What you need to do:
Print the line containing "Task: Like the video with thumbs up" and all lines after it to the end of the records below, exactly as written. No pictures.

[Stored data entries]
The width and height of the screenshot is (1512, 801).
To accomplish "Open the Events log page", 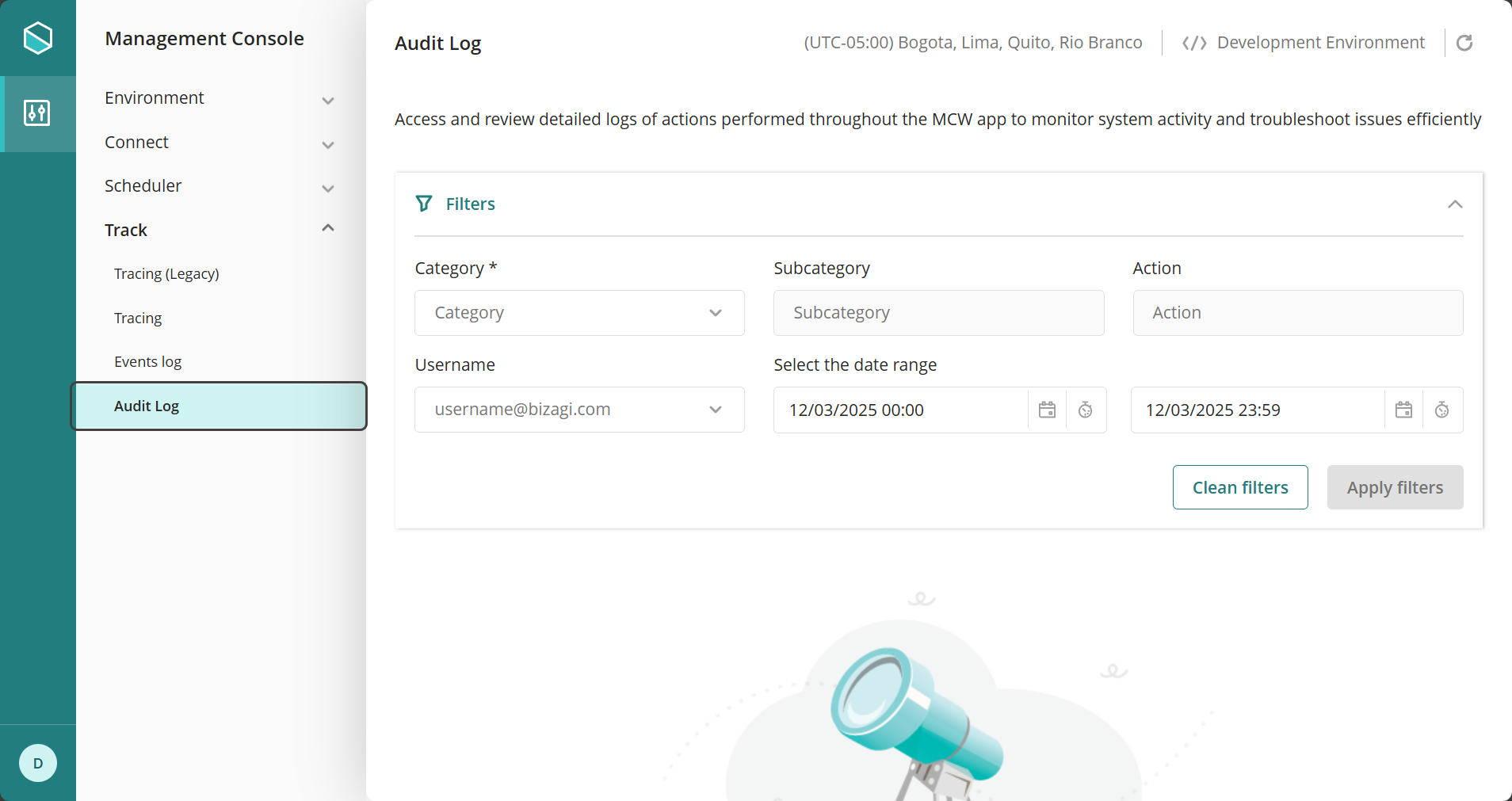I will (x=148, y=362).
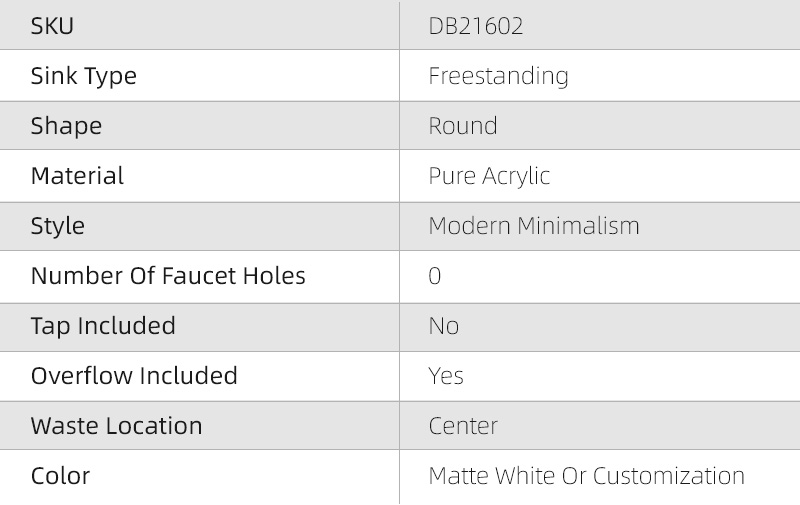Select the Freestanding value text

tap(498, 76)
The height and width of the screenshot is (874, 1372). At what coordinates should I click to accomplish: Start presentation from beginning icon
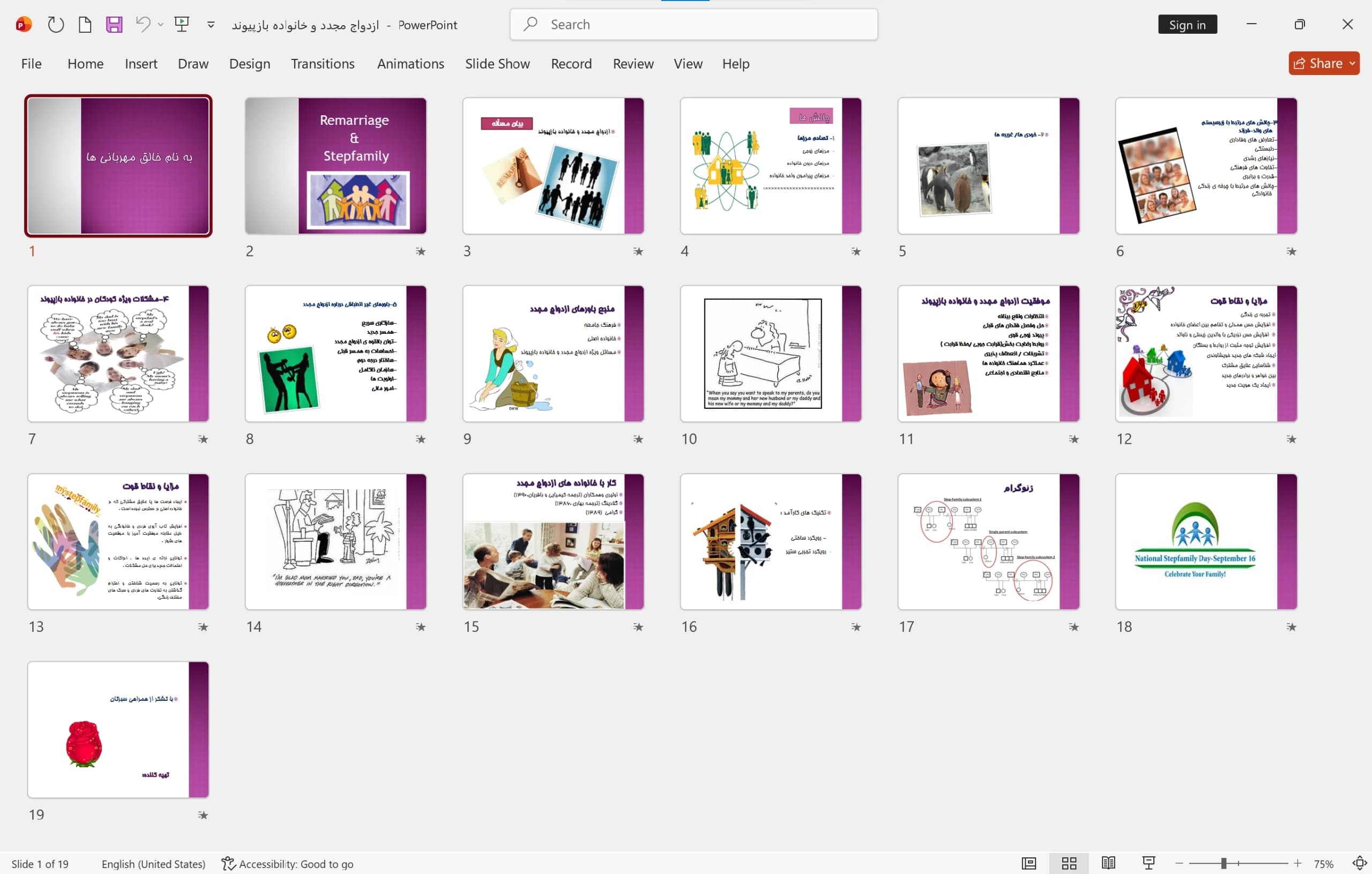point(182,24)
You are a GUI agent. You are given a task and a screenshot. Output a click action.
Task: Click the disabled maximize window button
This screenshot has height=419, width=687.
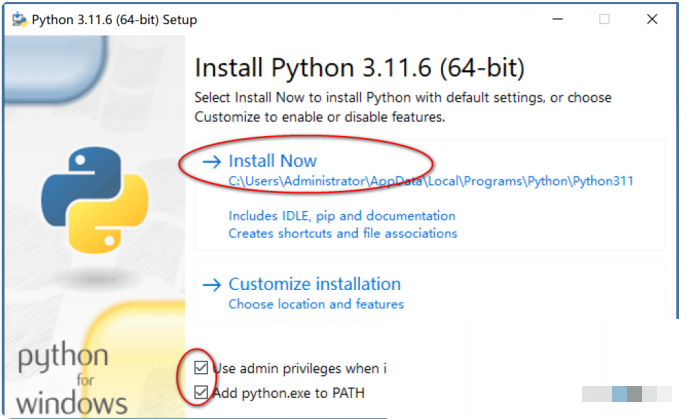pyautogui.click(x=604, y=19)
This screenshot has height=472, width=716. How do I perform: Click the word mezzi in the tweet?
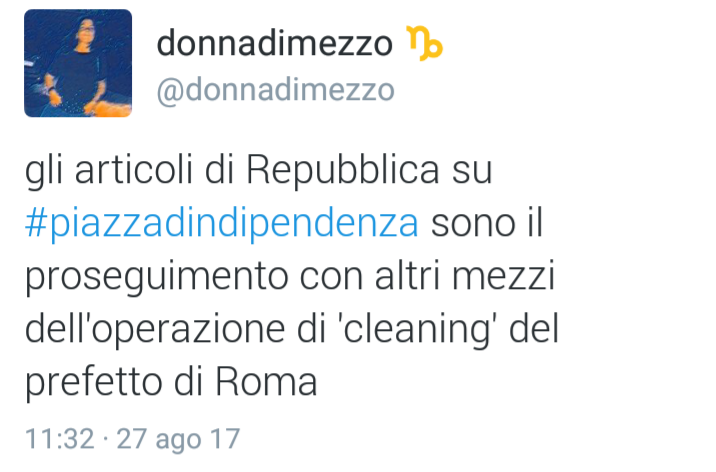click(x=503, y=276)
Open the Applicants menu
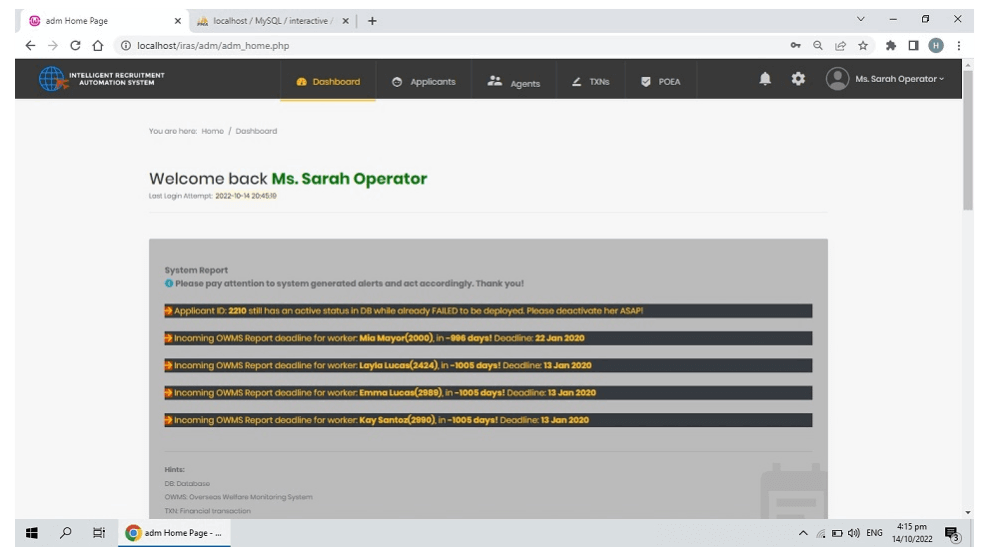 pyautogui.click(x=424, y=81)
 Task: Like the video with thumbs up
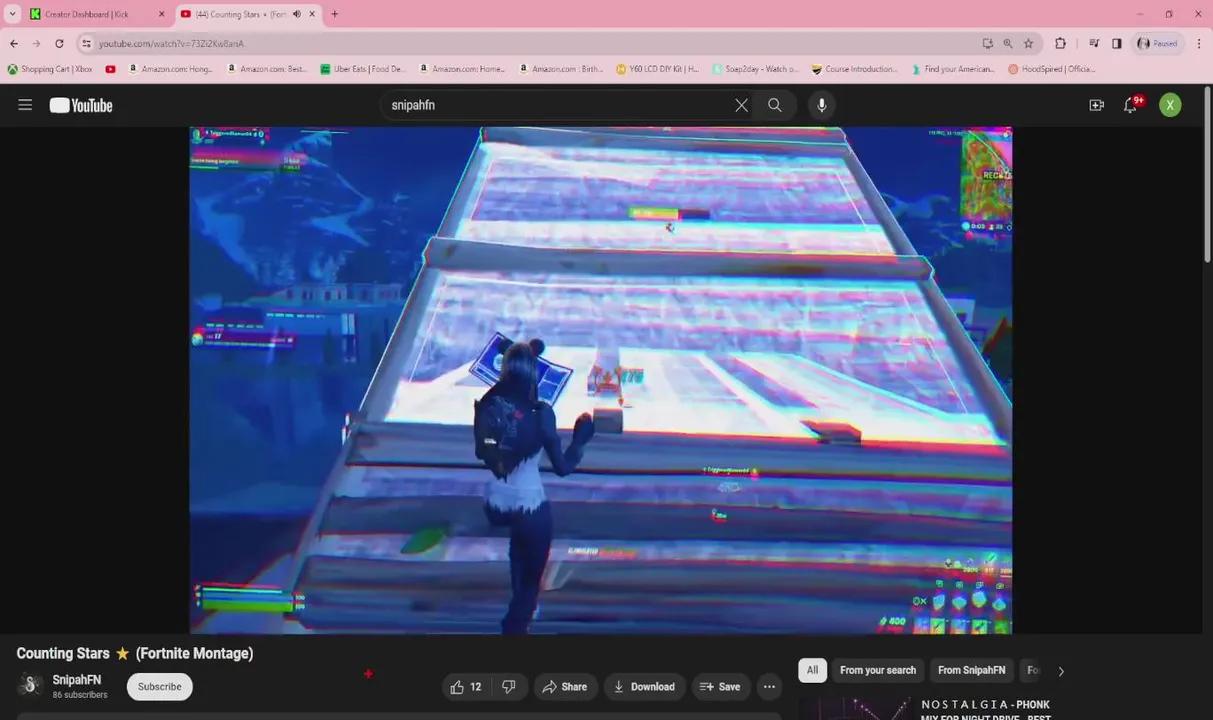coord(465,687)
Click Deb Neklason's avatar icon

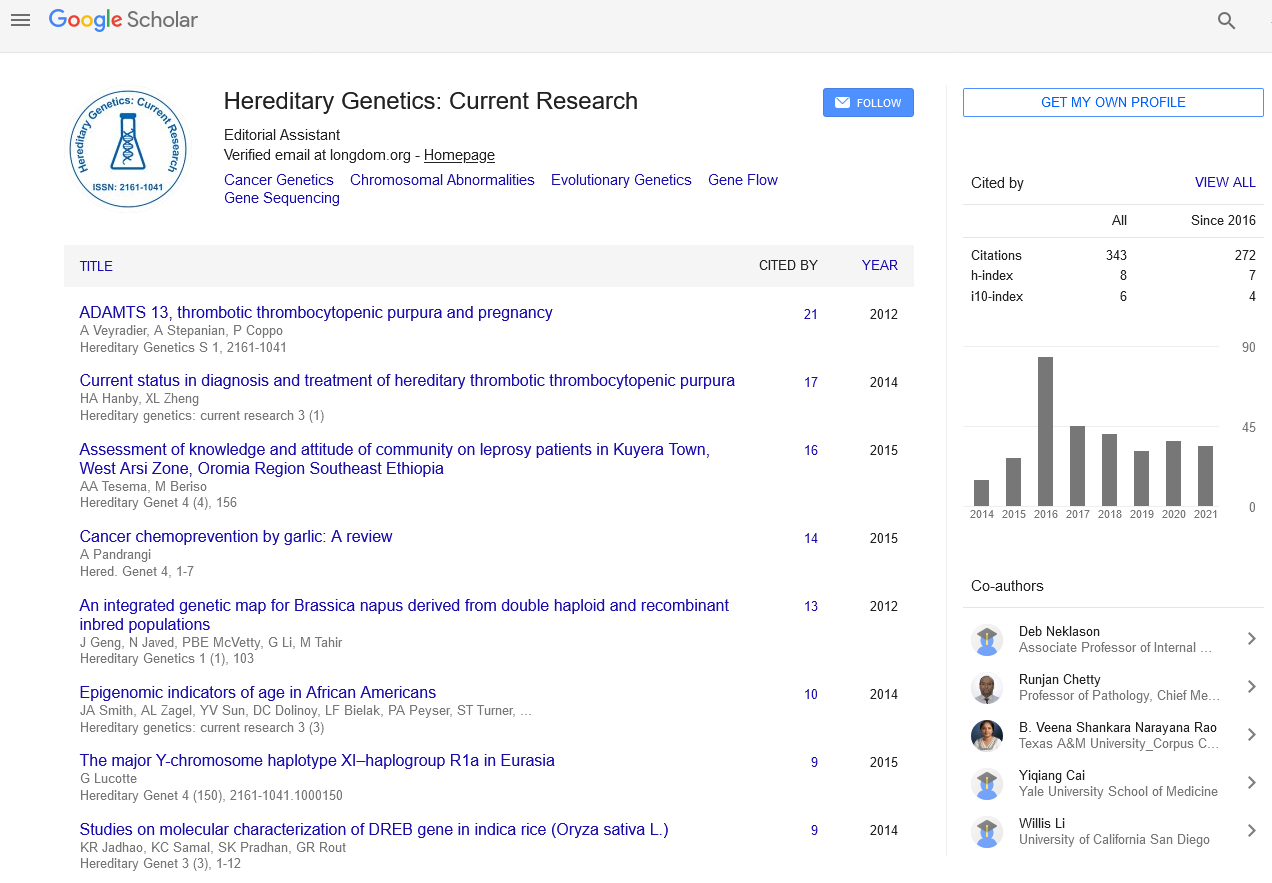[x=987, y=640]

Result of this exercise:
 Task: Like the video with thumbs up
coord(465,687)
Click Deb Neklason's avatar icon

[x=987, y=640]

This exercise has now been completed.